PHILADELPHIA — Researchers from Drexel University and Michigan State University developed a prototype artificial intelligence program that analyzes video to provide real-time exercise form coaching. The researchers published their work ahead of presenting the prototype at the Conference on Computer Vision and Pattern Recognition in June 2026. The conference is hosted by the Institute of Electrical and Electronics Engineers and the Computer Vision Foundation.

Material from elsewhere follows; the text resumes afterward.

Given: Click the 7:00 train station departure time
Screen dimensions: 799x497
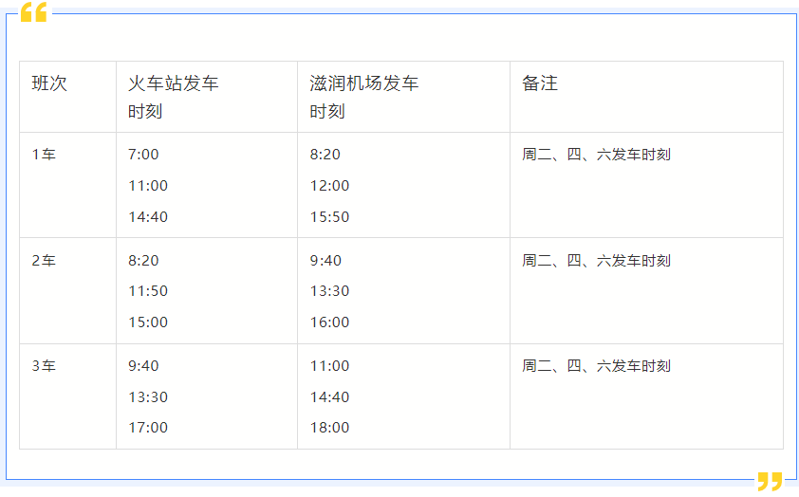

Feng Liu, an assistant professor in Drexel University's College of Engineering and Computing, led the research on the prototype exercise coaching program. The program integrates biomechanical modeling, computer vision, and a vision-language model to provide live feedback during physical activity. "Many people who exercise at home with videos and apps don't get high-quality assessment of their movements," said Liu. "Our goal with BioCoach is to provide timely, specific cues grounded in body motion, closer to the kind of guidance a knowledgeable coach would give," Liu said.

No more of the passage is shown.